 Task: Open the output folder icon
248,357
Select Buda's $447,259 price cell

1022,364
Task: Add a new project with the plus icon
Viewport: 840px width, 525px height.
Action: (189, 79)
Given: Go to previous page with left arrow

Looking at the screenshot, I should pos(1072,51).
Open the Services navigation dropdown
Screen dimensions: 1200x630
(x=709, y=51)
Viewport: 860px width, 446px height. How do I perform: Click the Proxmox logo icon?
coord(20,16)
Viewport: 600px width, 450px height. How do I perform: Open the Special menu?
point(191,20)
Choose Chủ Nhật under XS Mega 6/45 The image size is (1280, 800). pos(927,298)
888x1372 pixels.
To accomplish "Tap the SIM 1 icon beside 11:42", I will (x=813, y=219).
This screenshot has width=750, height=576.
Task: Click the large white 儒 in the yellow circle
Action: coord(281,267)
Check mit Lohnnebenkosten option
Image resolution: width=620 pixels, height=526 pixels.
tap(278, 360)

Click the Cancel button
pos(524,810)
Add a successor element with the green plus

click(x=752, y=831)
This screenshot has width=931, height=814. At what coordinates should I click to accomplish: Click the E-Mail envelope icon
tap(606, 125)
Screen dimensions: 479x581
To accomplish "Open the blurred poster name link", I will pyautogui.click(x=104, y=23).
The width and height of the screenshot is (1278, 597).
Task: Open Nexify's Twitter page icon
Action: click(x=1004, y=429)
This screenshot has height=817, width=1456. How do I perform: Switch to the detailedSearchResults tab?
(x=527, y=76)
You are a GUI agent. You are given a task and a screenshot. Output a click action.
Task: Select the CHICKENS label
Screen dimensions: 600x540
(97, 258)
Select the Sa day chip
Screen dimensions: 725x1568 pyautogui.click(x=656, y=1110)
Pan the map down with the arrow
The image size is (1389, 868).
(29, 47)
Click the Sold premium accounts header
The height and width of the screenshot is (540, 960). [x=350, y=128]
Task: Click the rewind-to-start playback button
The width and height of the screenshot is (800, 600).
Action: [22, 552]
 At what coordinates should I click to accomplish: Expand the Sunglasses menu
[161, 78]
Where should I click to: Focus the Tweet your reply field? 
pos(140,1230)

> [Problem to work on]:
The answer consists only of the lines from the one containing "The width and height of the screenshot is (800, 600)." to the end of the records, each written out exactly.

> [Finished exercise]:
The width and height of the screenshot is (800, 600).
Action: [22, 552]
 At what coordinates should I click to accomplish: Expand the Sunglasses menu
[161, 78]
Where should I click to: Focus the Tweet your reply field? 
pos(140,1230)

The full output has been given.